Likewise, the defenses are short and sweet, and allow a registrant to demonstrate rights and interests to the domain name in dispute. These defenses include but are not limited to the following:

  • Before you are notified of the dispute, your use of, or demonstrable preparations to use, the domain name or a name corresponding to the domain name in connection with a bona fide offering of goods or services.
  • You (as an individual, business, or other organization) have been commonly known by the domain name, even if you have acquired no trademark or service mark rights.
  • You are making legitimate non-commercial or fair use of the domain name, without intent for commercial gain to misleadingly divert consumers or to tarnish the trademark or service mark at issue.

The respondent in Bolton & Menk did not respond and therefore did not deny any of the assertions made by the complainant, including an assertion of 70+ years of common law rights to its mark. The panelist denied the complaint anyway.

Although the respondent did not argue that the complainant only used Bolton & Menk as a trade name and not as a trademark (whatever that means in the UDRP context), the panelist made that argument for the respondent and then relied on it to deny the claim. The panelist seems to have ignored the evidence placed before him, including a copy of the complainant’s website that set forth details of its 70-year history and which very clearly evidenced the use of the trademark.

Crucially, the panelist did not find that the registrant had any rights or legitimate interests in the domain name.

What makes the decision so peculiar is that the panelist, while denying there was sufficient evidence provided to prove common law rights, seemed to take no notice of the fact that there must be at least sufficient trademark rights for a registrant in China to know about the respondent’s trademark rights and register a domain name consisting entirely of the elements of the complainant’s mark. 

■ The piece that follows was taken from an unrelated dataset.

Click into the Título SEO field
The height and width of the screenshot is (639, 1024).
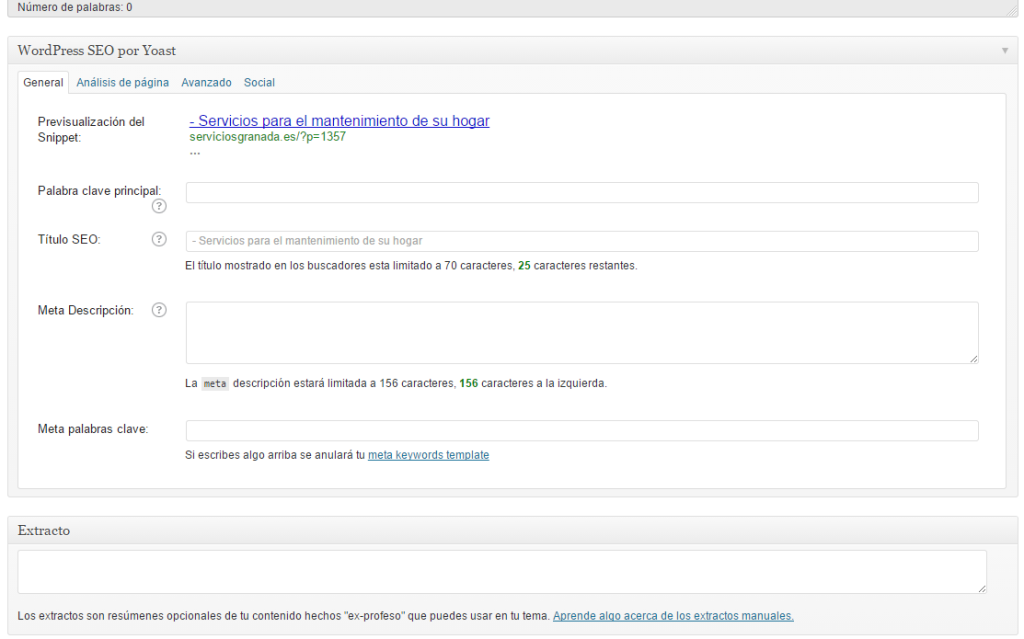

Neither element, ‘Bolton’ nor ‘Menk,’ have any known relationship to the pornography industry or any particular dictionary meaning either separately or together. In order to reach the decision that the panelist reached, one would have to suspend disbelief that an individual on the other side of the planet accidentally typed ‘boltonmenk’ into a registrar’s system and from there purchased the ‘.com’ variation. This notion of non-reputational, accidental, cross hemispheric, innocent registration is simply not plausible. Obviously, at least to some, an exact mark registration of a domain name for non-dictionary, non-industry words, is more than sufficient evidence of a complainant’s reputation in their name or product (also known as a service mark or trademark).

So, what is the takeaway from this odd case? First, urgent UDRP reform is needed to make it clear that when a respondent defaults, a panelist should decide in favor of the complainant based on any plausible assertions of fact set forth in the complaint. Without such guidance, complainants always run the risk of panelists deciding to argue a non-responsive respondent’s case for them (or in this case, the panelist wishes the non-responsive respondent would have made had it bothered to show up). Fortunately, ICANN is about to launch Phase 2of its review of All Rights Protection Mechanisms that will significantly affect the UDRP and the community will be looking for volunteers to staff that working group.

This issue of moving immediately to a decision in favor of the complainant when a respondent defaults, should be at the top of the list of items to consider. Secondly, until this flaw in the UDRP can be fixed, counsel for complainants relying on common law rights should deluge the panelist with mountains of common law evidence to make it more difficult for them to discount such rights and reach the wrong conclusion.